La situazione in Italia

Le novità dagli Stati Uniti sono però anche altre e riguardano le donne più anziane. Dopo i 70 anni e dopo dieci anni di risultati nella norma si può decidere di interrompere completamente la pratica del Pap test. I consigli americani, però, sono solo in parte adattabili alla situazione italiana. “Purtroppo ancora oggi in donne molto giovani provenienti da una realtà diversa da quella del Nord Italia, dove forse vi è una maggiore sensibilizzazione al problema dello screening e del Pap test, arriviamo a una diagnosi di tumore del collo dell’utero tardi, quando non c’è più la possibilità di eseguire una terapia conservativa. Mi è accaduto ben tre o quattro volte solo in quest’ultimo periodo”.

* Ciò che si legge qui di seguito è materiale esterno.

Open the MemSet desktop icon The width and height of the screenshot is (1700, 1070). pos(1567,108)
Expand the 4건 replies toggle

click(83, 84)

Qual è il consiglio migliore per effettuare il pap test ?

“Il messaggio che noi ginecologi diamo alle pazienti è di eseguire la visita ginecologica e il Pap test poco tempo dopo i primi rapporti sessuali, di ripeterlo dopo un anno e poi, a seconda di quanto si vede dalla visita ginecologica, ogni 2 anni. Quest’ultimo punto è particolarmente importante: consente, infatti, insieme al Pap test, di ampliare gli accertamenti facendo una colposcopia o una biopsia della cervice uterina se i risultati segnalano una sospetta lesione pre-tumorale (che sul referto viene segnalata come CIN). Lo stesso si può dire nel caso di pazienti con infezioni virali (in particolare da HPV, il virus del papilloma che è la causa principale dei tumori del collo dell’utero). L’intervento terapeutico, in questi stadi precocissimi, consente di evitare l’evoluzione, pur lenta, in lesioni ben più gravi”.

L’importanza della visita

“La realtà è che il primo Pap test raramente viene eseguito secondo le linee guida, ma spesso viene sollecitato dal ginecologo stesso quando la giovane paziente si sottopone a una visita per problemi di infezione o perché richiede una contraccezione. Anche quest’ultimo bisogno non garantisce che la giovane donna si rechi dal ginecologo. Troppo spesso la pillola viene prescritta senza alcun controllo o si assume addirittura quella dell’amica senza chiedere al medico. Nel caso delle donne più anziane, la tendenza italiana è di invitare le pazienti a una maggiore prudenza. Se le pazienti sopra i 70 anni non presentano problematiche particolari e si sono sottoposte ai periodici controlli ginecologici si può fare il Pap test ogni 2-3 anni, ma a mio avviso è meglio non sospenderlo del tutto”.